We're not born with a roadmap in our heads on how to get from the point where we first become aware of ourselves and our own identity, to full maturity as a person. 

We have parents, we have role models, we have teachers and society that attempts to influence us. But, often we have things that along the way divert our travel, or we fail to understand the path we're on and thus, do not travel down it.

The problem here, is that you realize you're not where you want to be. But I see you asking how to get there. That's your first clue. 

You chose "but honest" in your nickname. Now it's time to start living up to that. How did you arrive at being married with children...and not recognize your lack of maturation? 

Or was it ok for a while, and now things have gotten out of hand, and now you suddenly find life extremely dissatisfying? 

Start being honest, now. You know your own flaws, right? If not, your wife will be happy to help you learn all of them. 

Maturation is not about nearly as much about learning secret knowledge, as it's about developing better habits. Unlearning bad ones and making good ones. So, you're not employed. You want to be? Then start learning to be prompt, productive, focused on what you do. Learn useful skills, including language, communication, and a serious attitude. 

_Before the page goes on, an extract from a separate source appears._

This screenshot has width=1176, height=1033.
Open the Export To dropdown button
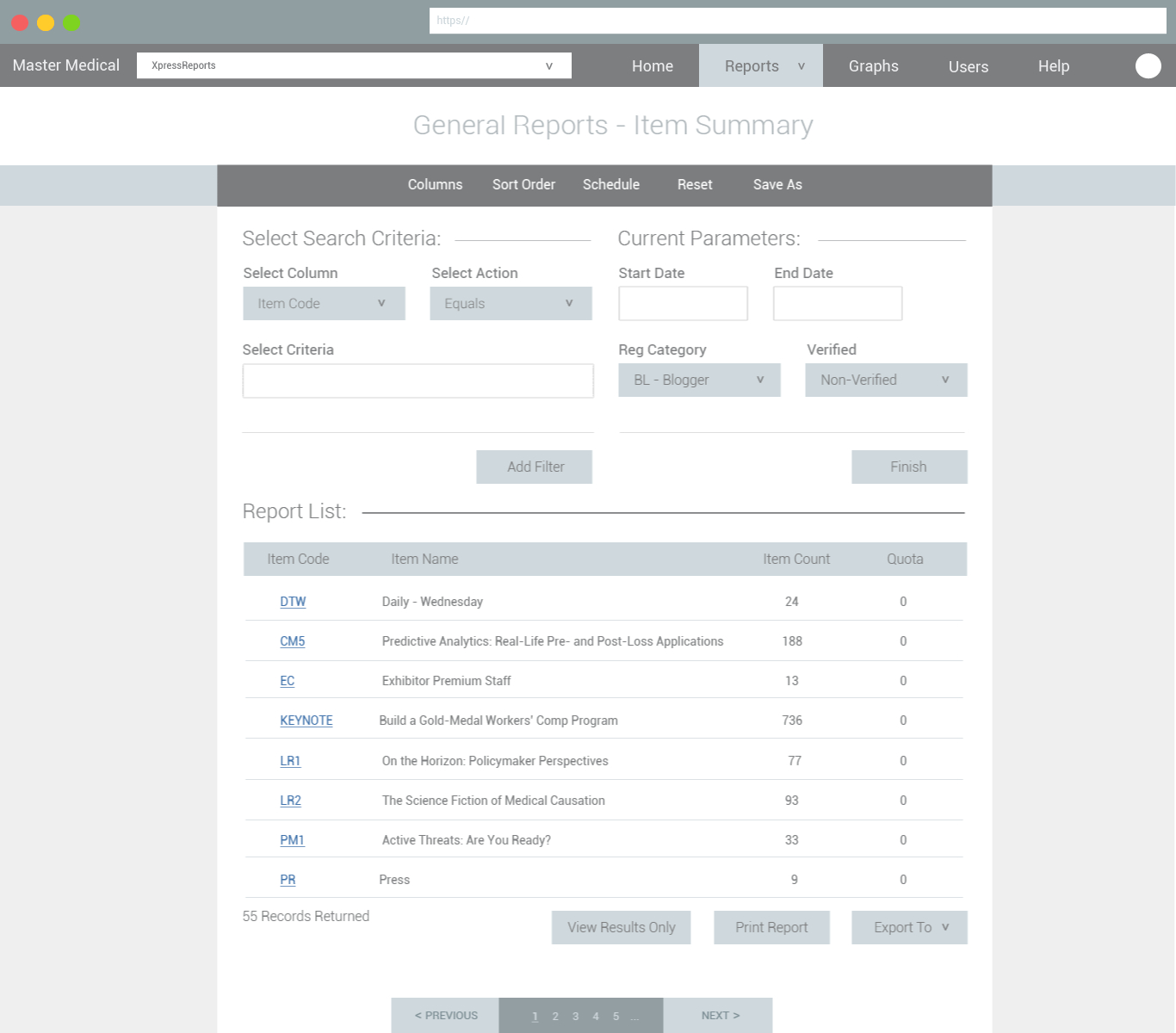(x=909, y=927)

You have to learn patience. You have to stop focusing on your self. Successful people are never self-centered. Unsuccessful people often are. You've allowed your wife to control everything. Maybe it's because it was easier. If so, stop taking the easy way out. Take the RIGHT way from now on. Generally it's not really any tougher than the easy way, certainly the rewards are better. 

And from now on, stop justifying what you do. Stop, look at the situation and say "what should be the outcome or circumstances here?" And decide that based on responsibility, concern, and compassion. Then, start modifying the choices you make so that the outcomes start matching that. 

YOU have made choices all along. Maybe default ones by just going with the flow or whatever, but everything is always a choice. So, accept that the choices really are yours that you've made, and now you're going to change those choices. 

Write a journal. Tell yourself the stupid things you've done. Write down the choices you need to make and what you want to do. Then look at it later and say "is that the justified choice, or is it the choice that looks like the responsible, honest, achieving adult would make?" And change it if you need to. 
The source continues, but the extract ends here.